Allison was only 6 weeks old when she suddenly became gravely ill. She was rushed to Seattle Children’s where she was diagnosed with Streptococcus Toxic Shock Syndrome.

Toxins in Allison’s blood – caused by the bacterium in common strep throat – led to an infection that threatened her life.

Her family was overwhelmed by this life-and-death situation. The only option was to place her on ECMO – a machine that provides cardiac and respiratory support while a patient’s heart or lungs heal – and ultimately Allison made a remarkable recovery.

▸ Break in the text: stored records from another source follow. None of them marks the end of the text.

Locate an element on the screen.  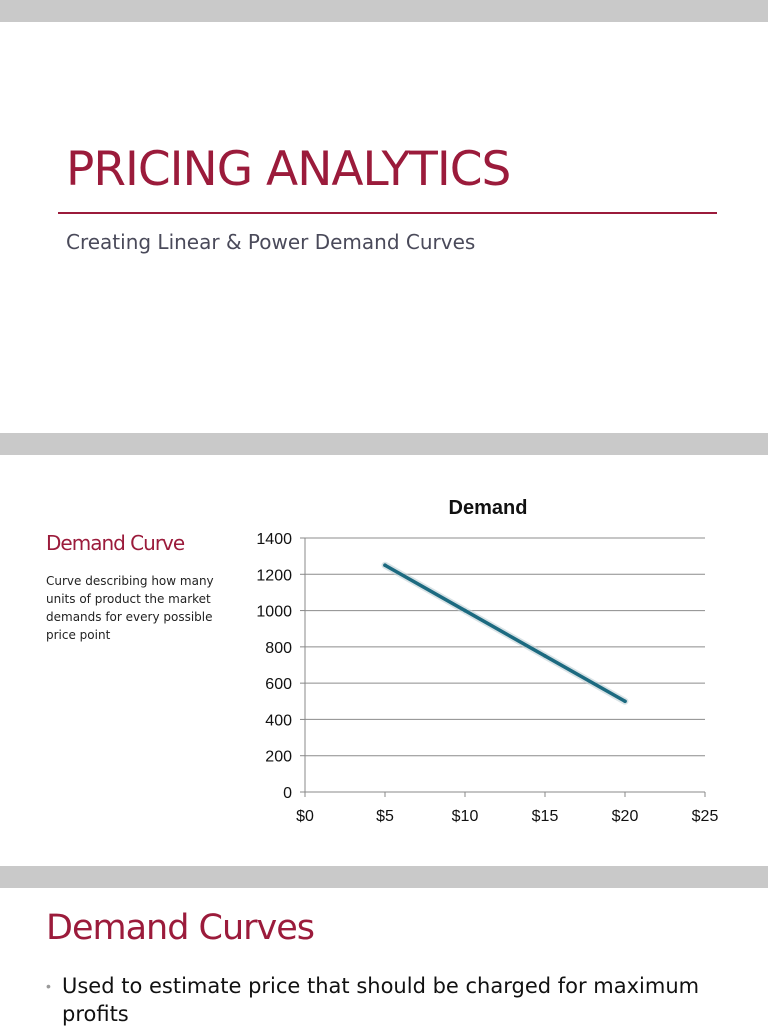
x-tick-label: $25 is located at coordinates (706, 816).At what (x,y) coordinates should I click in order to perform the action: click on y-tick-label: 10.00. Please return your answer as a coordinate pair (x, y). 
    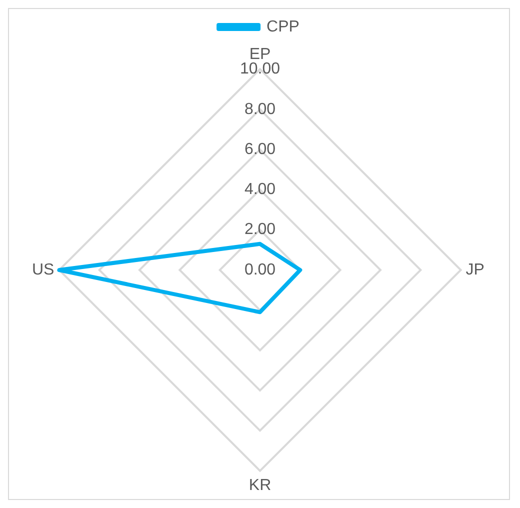
    Looking at the image, I should click on (260, 69).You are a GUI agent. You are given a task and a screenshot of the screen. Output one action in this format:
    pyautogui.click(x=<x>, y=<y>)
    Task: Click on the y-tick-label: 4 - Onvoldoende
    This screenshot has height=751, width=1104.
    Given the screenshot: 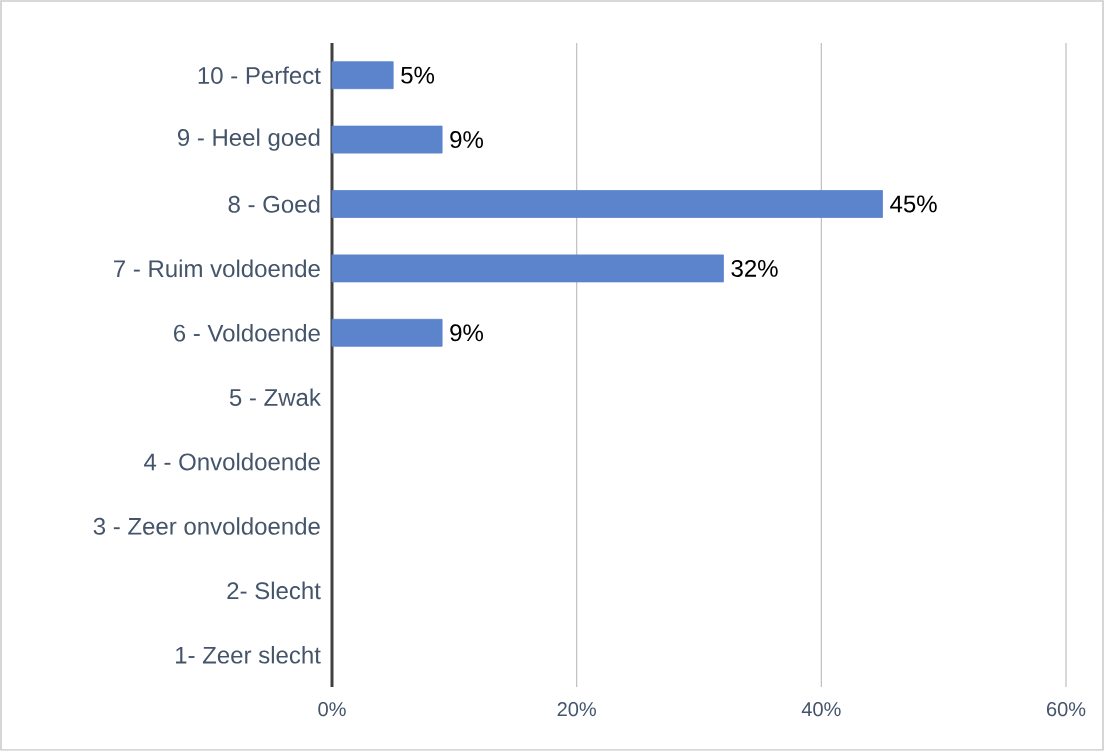 What is the action you would take?
    pyautogui.click(x=232, y=462)
     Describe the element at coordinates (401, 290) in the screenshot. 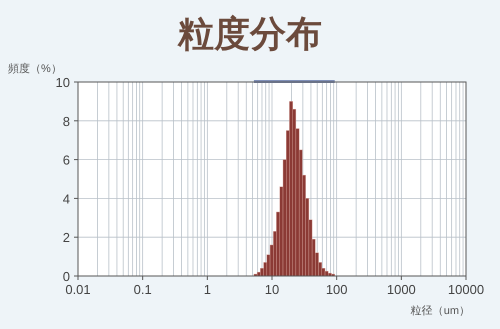

I see `x-tick-label: 1000` at that location.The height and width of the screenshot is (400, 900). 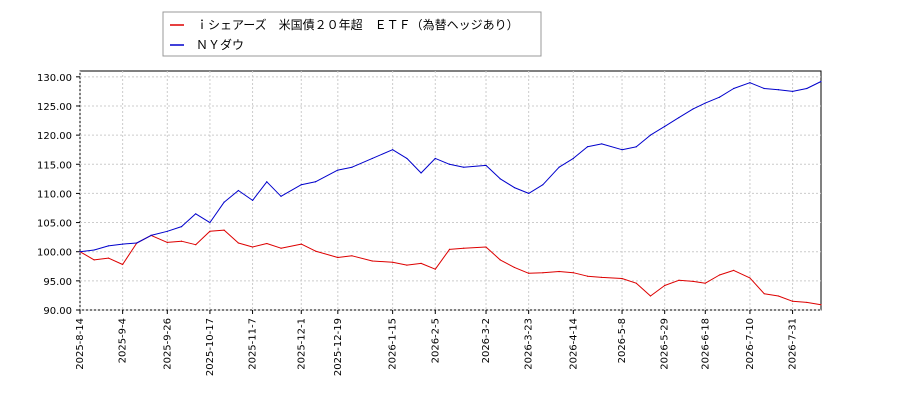 I want to click on x-tick-label: 2026-5-8, so click(x=622, y=340).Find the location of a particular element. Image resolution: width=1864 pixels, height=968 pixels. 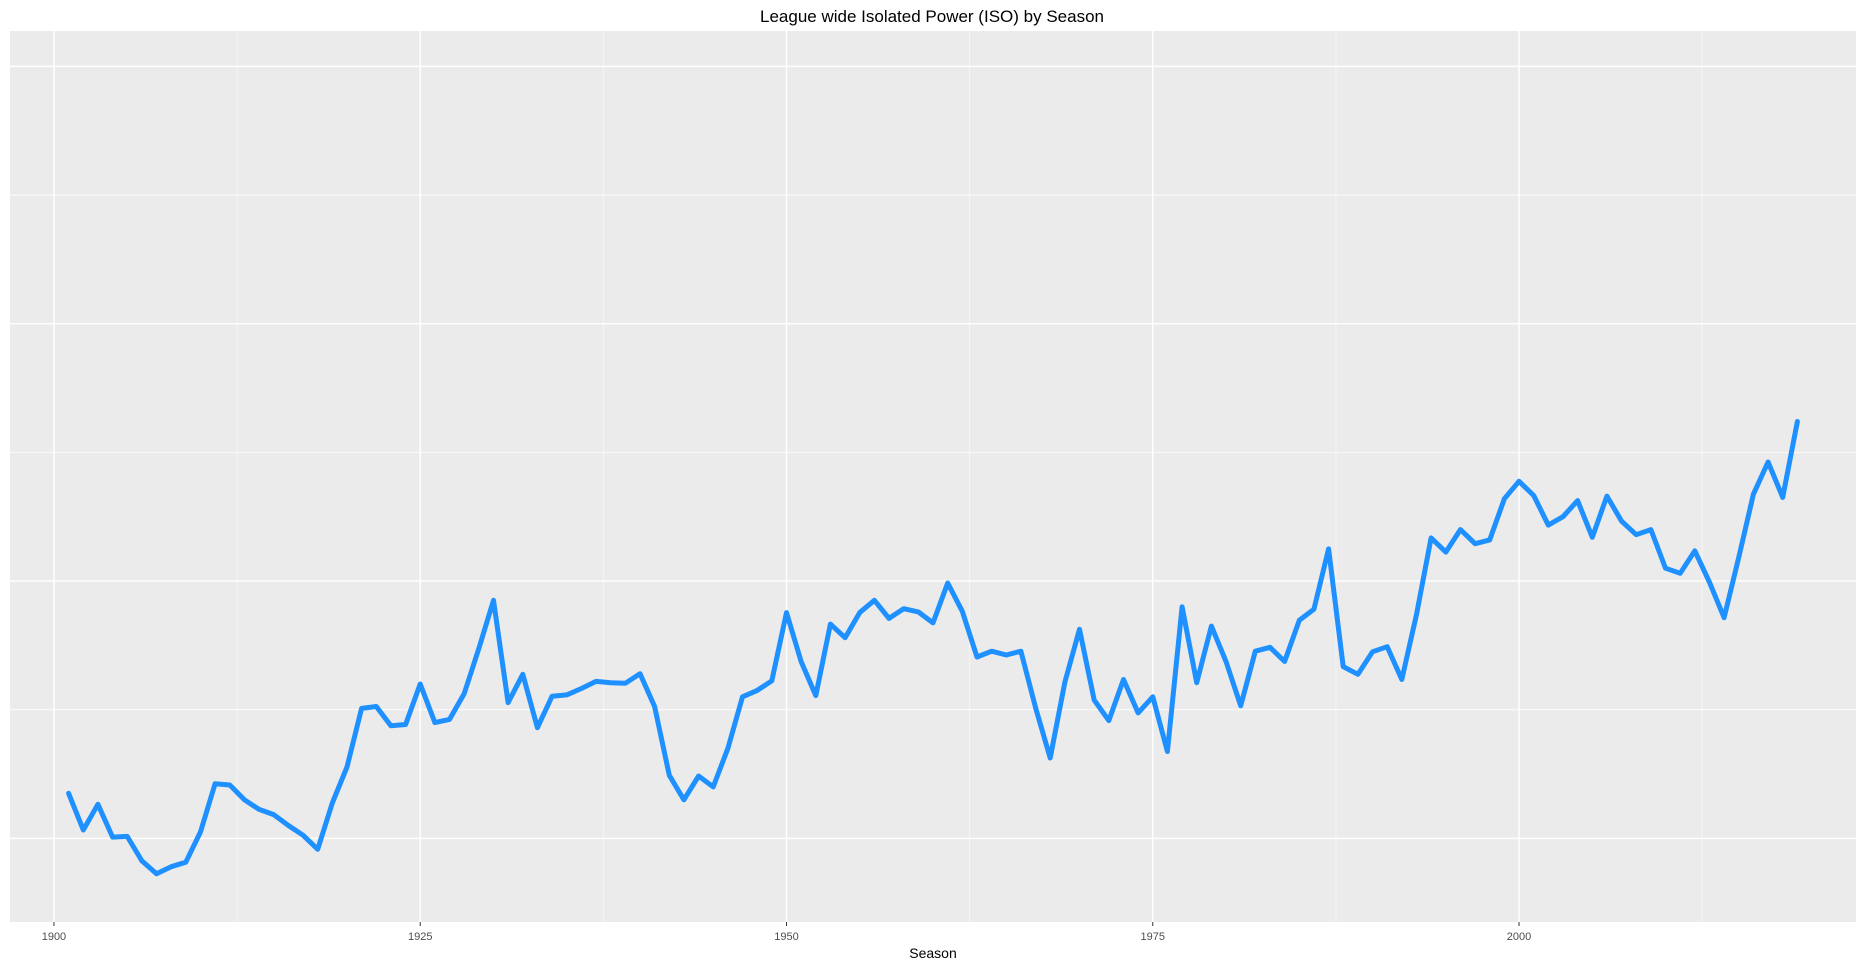

x-tick-label: 1900 is located at coordinates (54, 937).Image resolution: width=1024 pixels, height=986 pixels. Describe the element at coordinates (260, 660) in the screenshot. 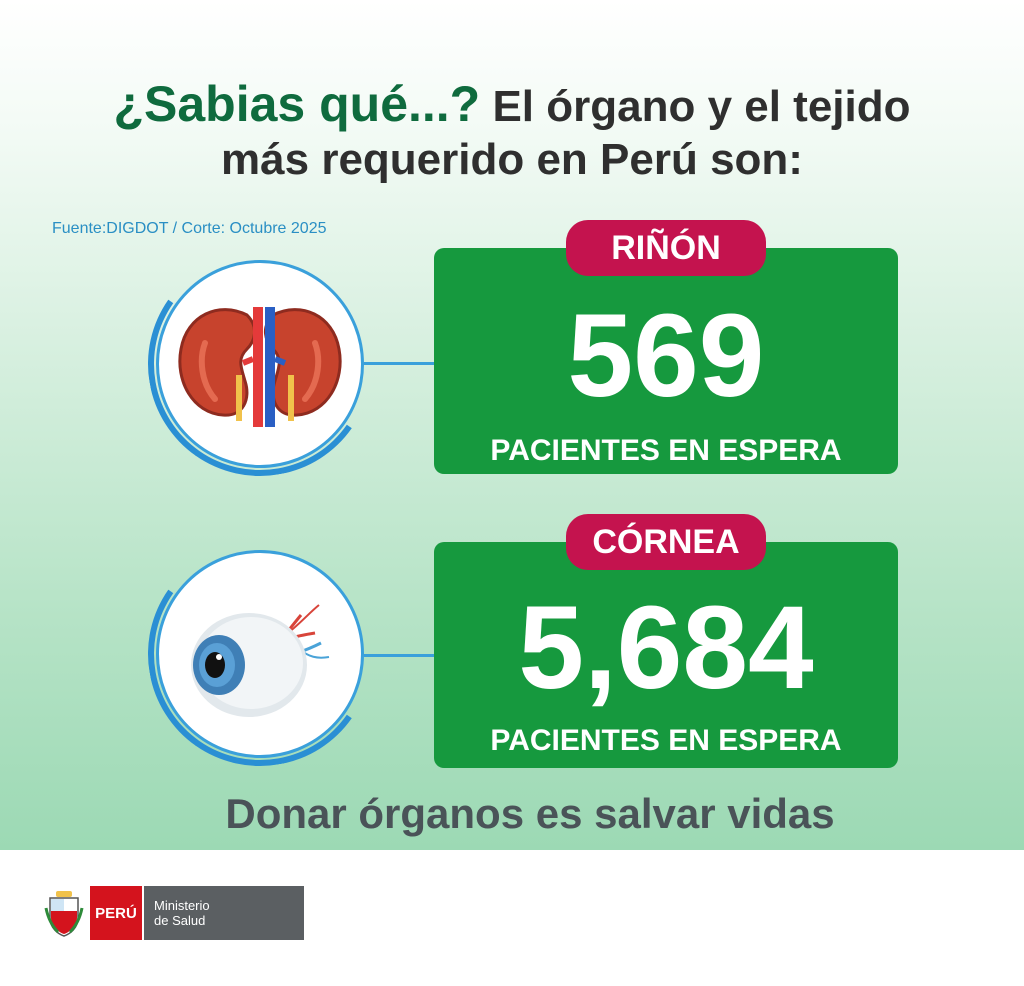

I see `eye-icon` at that location.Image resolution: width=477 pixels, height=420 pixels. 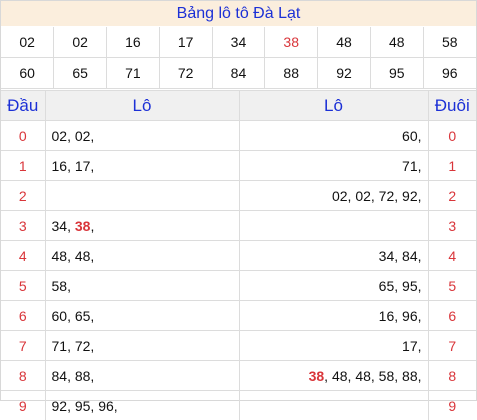 What do you see at coordinates (142, 376) in the screenshot?
I see `lo-left-cell: 84, 88,` at bounding box center [142, 376].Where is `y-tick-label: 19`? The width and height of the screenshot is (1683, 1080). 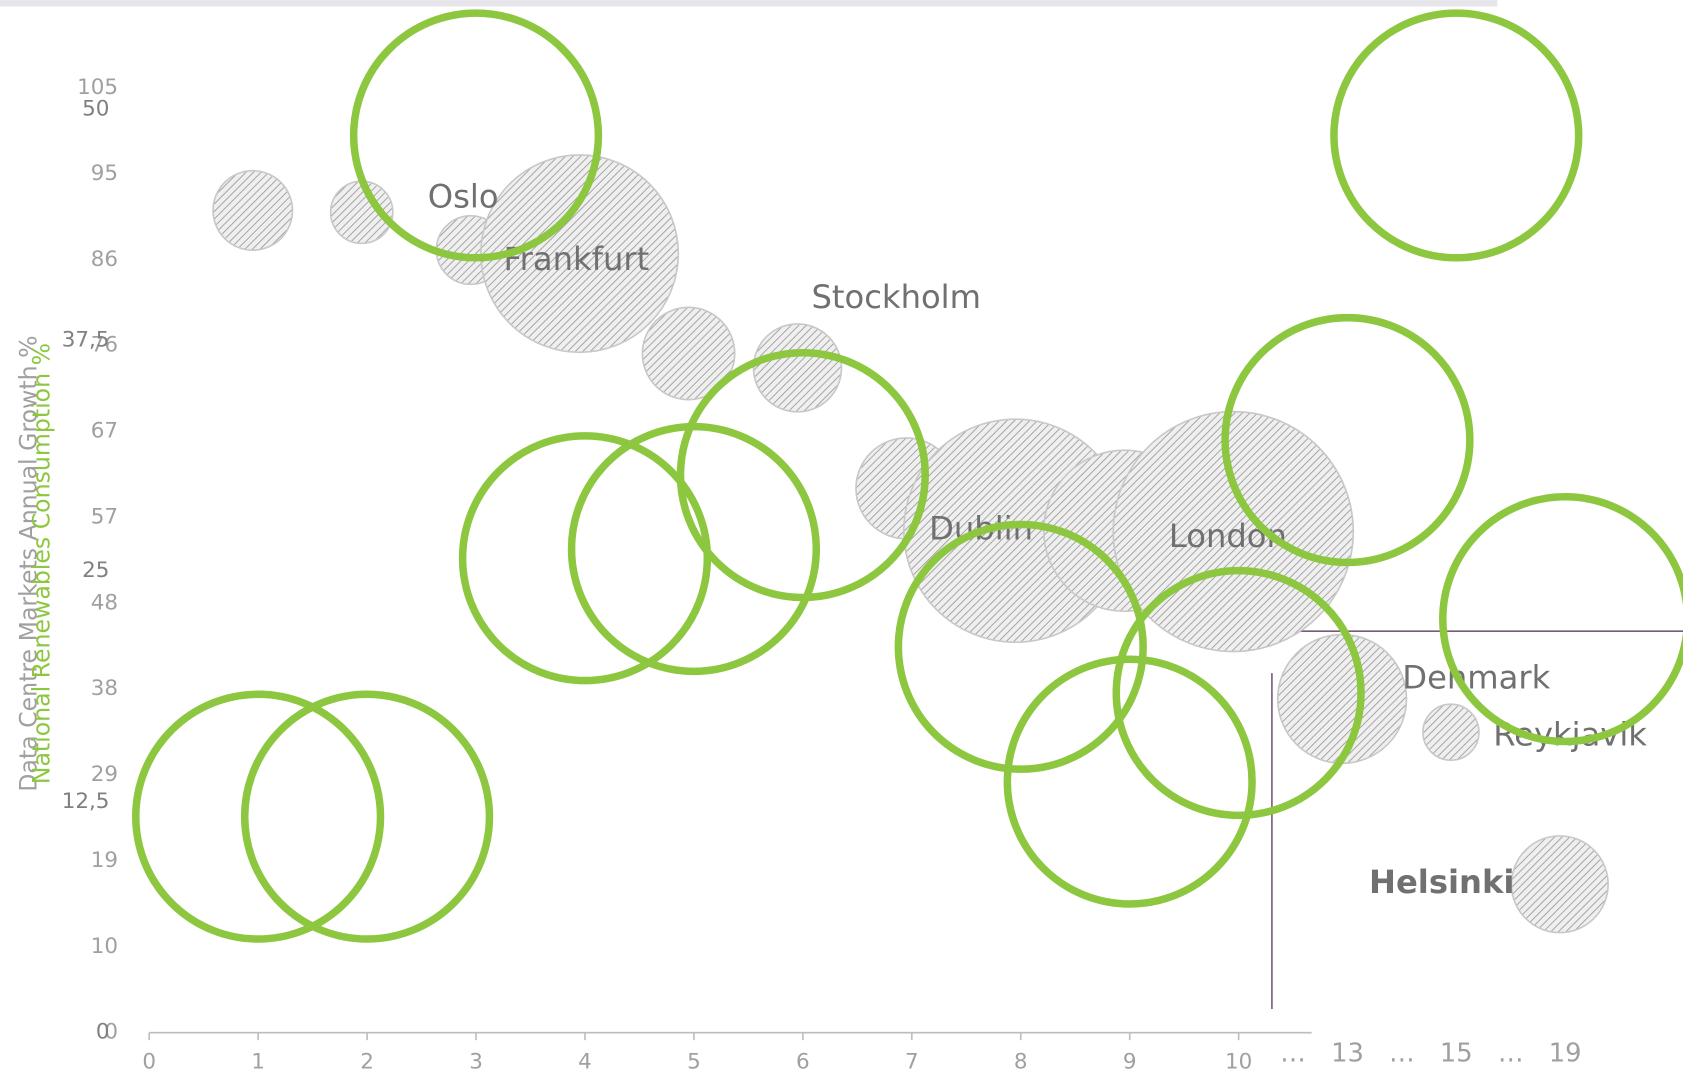 y-tick-label: 19 is located at coordinates (104, 860).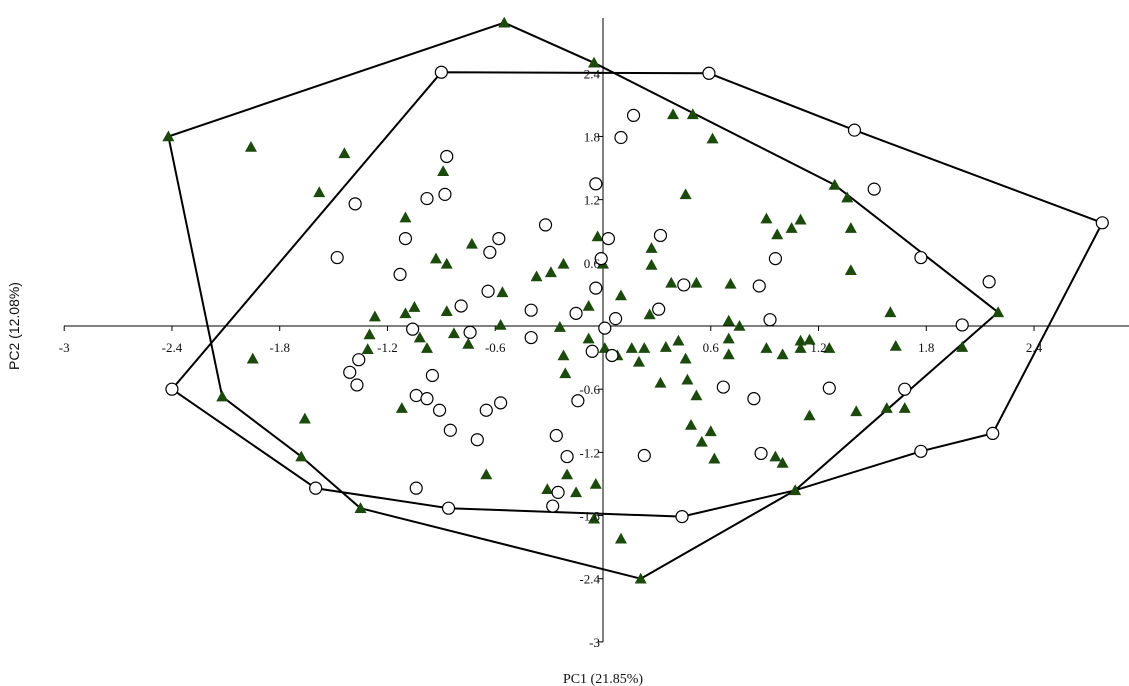  Describe the element at coordinates (926, 348) in the screenshot. I see `x-tick-label: 1.8` at that location.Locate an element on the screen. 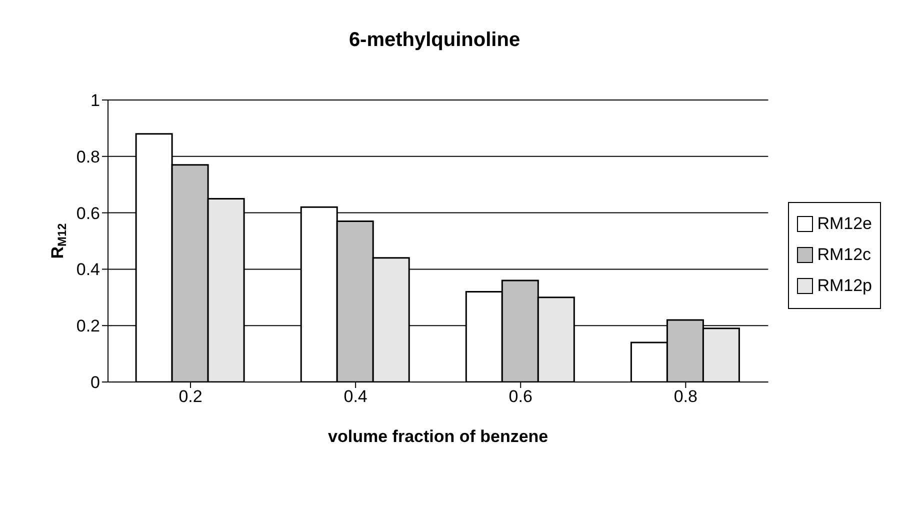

“Words cannot fully express how much we appreciate the care our daughter received at Children’s,” says Allison’s mom, Wendy. “We truly believe the ECMO treatment and expertise are the reasons Allison is alive today.”

The compassionate experts at Children’s care for the sickest kids in our region every day. Last year alone, 734 critically ill patients were transferred by ground and air to Children’s because other hospitals depend on us when a child’s survival is at stake.

All too often, our critical care units are full. Since 2009 we have exceeded the recommended inpatient capacity 80% of the time; today, we can’t always be sure a critical care bed will be available when a child needs one.

We currently work around our capacity issues by placing more than one patient in a room; moving less critically ill patients to other units or other medical centers; and even postponing necessary surgeries.

The first phase of Building Hope: Cancer and Critical Care Expansion will enable us to make sure that we always have a bed available when critical illness or accident strikes.

The new, state-of-the-art facility will make room for the most vulnerable patients in our region by adding up to 32 critical care beds in single-occupancy rooms.